» Elenco dei compiti
**1)** Nell'intervista a Giordana Mobilio, di quale città è stato sindaco suo padre?
**2)** Ripeti alla lettera il passo dell'intervista a Giordana Mobilio che comincia con "Suo padre è" e prosegue fino a "fare la capolista.".
**3)** Riprendi l'intervista a Giordana Mobilio dal punto in cui si ferma e portala avanti.

» Testo da analizzare
——————
Regionali Campania 2020, il Pd sceglie Mobilio: «Io, capolista senza tessera da tre anni»

Regionali Campania 2020, il Pd sceglie Mobilio: «Io, capolista senza tessera da tre anni»
di Adolfo Pappalardo
Giovedì 9 Luglio 2020, 10:00
4 Minuti di Lettura

«Non ho più la tessera da tre anni, per questo non me l'aspettavo». Giordana Mobilio, 44 anni, capolista del Pd per le prossime regionali, che per ora è riuscita mette d'accordo i democrat.
 


Quindi lei è una outsider.
«Non ho mai fatto vita di partito nonostante la politica si è sempre respirata a casa mia».

Suo padre è stato sindaco di Pozzuoli.
«Dal '93 al '97 con il Pds, mio nonno Benedetto Mobilio invece era un dirigente del Pci: la sezione del partito comunista Leopardi a Fuorigrotta portava il suo nome sino a qualche anno fa perché fu lui assieme ad altri compagni a raccogliere i soldi per acquistare la sede».

La solita figlia di...
«Non direi. Ho 44 anni, un figlio di 10, ed ho sempre lavorato nel mondo della formazione. Prima al Formez sulle politiche sociali, poi alla provincia di Napoli per le Pari opportunità. Oggi mi occupo di formazione per enti privati, cercando di reinserire nel mondo del lavoro categorie e persone svantaggiate: sono dell'idea che non bisogna perdere ragazzi e persone che possono essere invece recuperate. Sarà un punto su cui caratterizzerò la mia campagna elettorale».

Poi l'altro giorno la chiamano per fare la capolista.
«Non me l'aspettavo, non ho mai fatto un percorso politico tradizionale, né vita di partito nonostante ho avuto la tessera del Pd e la mia famiglia viene dal Pci. Sono rimasta stupita, insomma, perché non era nelle mie aspettative. Poi ho saputo che il mio nome, a cominciare da tante realtà come quella di Pozzuoli, ha raggiunto un'ampia condivisione: finalmente a Napoli il Pd è un partito unito».

Infatti. E se non lo fosse stato?
——————
» Dati mostrati
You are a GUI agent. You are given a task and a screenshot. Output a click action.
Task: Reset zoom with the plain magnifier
——————
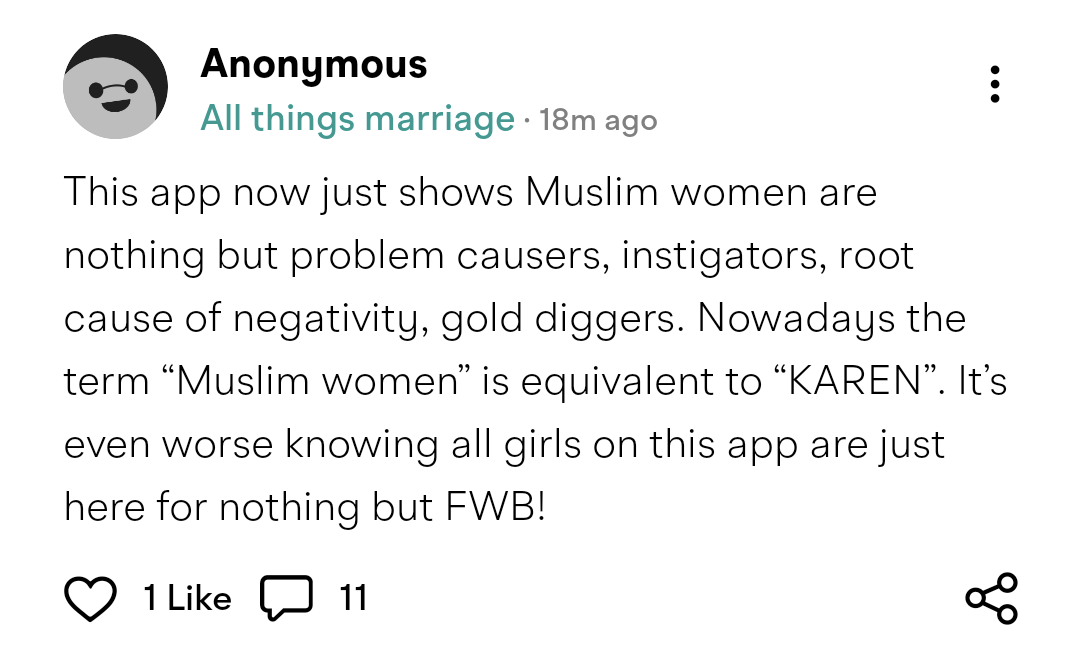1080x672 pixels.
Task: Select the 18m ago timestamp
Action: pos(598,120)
——————
» Risposte fornite
**1)** Di Pozzuoli, dal '93 al '97 con il Pds.

**2)**
Suo padre è stato sindaco di Pozzuoli.
«Dal '93 al '97 con il Pds, mio nonno Benedetto Mobilio invece era un dirigente del Pci: la sezione del partito comunista Leopardi a Fuorigrotta portava il suo nome sino a qualche anno fa perché fu lui assieme ad altri compagni a raccogliere i soldi per acquistare la sede».

La solita figlia di...
«Non direi. Ho 44 anni, un figlio di 10, ed ho sempre lavorato nel mondo della formazione. Prima al Formez sulle politiche sociali, poi alla provincia di Napoli per le Pari opportunità. Oggi mi occupo di formazione per enti privati, cercando di reinserire nel mondo del lavoro categorie e persone svantaggiate: sono dell'idea che non bisogna perdere ragazzi e persone che possono essere invece recuperate. Sarà un punto su cui caratterizzerò la mia campagna elettorale».

Poi l'altro giorno la chiamano per fare la capolista.

**3)**
«Sicuramente ci avrei pensato un po' di più prima di accettare».

Da quando non ha più la tessera del Pd?
«Da tre anni non l'ho più rinnovata».

Come mai?
«Non condividevo determinate scelte e credo di aver avuto ragione visti i risultati elettorali delle ultime politiche. Ma soprattutto non mi sentivo più in sintonia con un segretario nazionale che ha fatto una virata pesante decidendo di non parlare più ai lavoratori, ai giovani della mia generazione emigrati all'estero. Ai naturali elettori di un partito di sinistra, insomma».

Suppongo si riferisca a Renzi?
«Sì. Mi ricordava un'altra persona che ha governato 20 anni. Nonostante, sia chiaro, avessi sperato in una svolta quando si insediò alla guida del Pd».

Un giudizio su De Luca?
«Ha lavorato bene perché è riuscito a mettere in campo una serie di azioni di governo che io condivido: a cominciare dalle stabilizzazioni nella sanità e al varo del piano lavoro. Senza contare la gestione dell'emergenza Covid».

I capilista del Pd non hanno mai avuto fortuna: sempre trombati nelle urne.
«Lo so. Speriamo di poter ribaltare la situazione: io lavorerò per farmi capire dai potenziali elettori».

Chi sono?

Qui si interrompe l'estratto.